Investors don’t appear to have been wowed by the results. Lilly shares barely budged on Thursday morning, up just 0.4%.
The results could also spark worries for companies that make the artificial joints used in orthopedic surgeries, if patients who were formerly candidates for knee replacements can find relief instead from Lilly’s injection. But shares of the medical device companies that make artificial knees weren’t affected, either: Zimmer Biomet Holdings rose 0.4%, while Stryker was up 1.4%.
The unenthusiastic market response to the trial appears to be related to the high proportion of patients who dropped out of the study after experiencing side effects. The dropout rate was substantially higher than the dropout rate for Lilly’s current top-selling weight loss drug, Zepbound.
Lilly said that 43.2% of patients who received a high dose of retatrutide reported nausea, compared with 10.7% in the placebo group, and 33.1% reported diarrhea, compared with 13.4% in the placebo group.
Scala wrote that the rate of vomiting was roughly twice that seen an earlier Zepbound trial.
The rate of dropouts due to adverse events was 18.2% of patients in the high-dose group, compared with 4% in the placebo group.

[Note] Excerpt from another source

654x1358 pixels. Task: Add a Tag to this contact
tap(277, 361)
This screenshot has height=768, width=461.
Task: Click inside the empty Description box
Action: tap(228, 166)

In a Phase 3 trial of Zepbound conducted years ago, the dropout rate due to adverse events in the highest-dose group was just 6.2%.
A higher dropout rate for retatrutide could be indicative of a difficult tolerability profile, and might imply a limited market for the drug once launched.
“If that were the end of the story,” Cowen’s Scala wrote, “it would mean that reatrutide is not really a viable drug at these doses.”
Other analysts cautioned about worrying too much about the large number of dropouts, writing that the rigid structure of the trial doesn’t reflect how the drug might be used in clinical practice.
“In the real world, we would expect clinicians would either down-titrate, extend the treatment interval, or switch to tirzepatide or orforglipron,” the respective chemical names for Lilly’s Zepbound and its experimental obesity pill, Cantor Fitzgerald analyst Carter Gould wrote Thursday.
Part of the issue may be that the drug was too effective for some patients enrolled in the study. Lilly said that the dropouts included “discontinuations for perceived excessive weight loss,” and that patients with a higher body-mass index, or BMI, had lower dropout rates.
While Lilly said that 84% of participants started the trial with a BMI of 35 or higher, the inclusion criteria allowed for participants with BMIs as low as 27, which is close to a healthy weight. Those patients may have felt they were losing too much weight.
“Patients were force-titrated to the highest dose, but some may not have needed to lose too much weight since the trial enrolled patients with a BMI ≥27,” Leerink Partners analyst David Risinger wrote on Thursday.
Lilly said that for patients with a BMI of 35 or higher, the dropout rate was 8.8% on the lower dose and 12.1% on the higher dose—somewhat closer to the Zepbound discontinuation rate, though still higher.
Scala, however, was skeptical that the issue was just that less obese patients were losing too much weight, citing the vomiting rates.
“Robust weight loss that few can tolerate would be a Pyrrhic victory,” he wrote.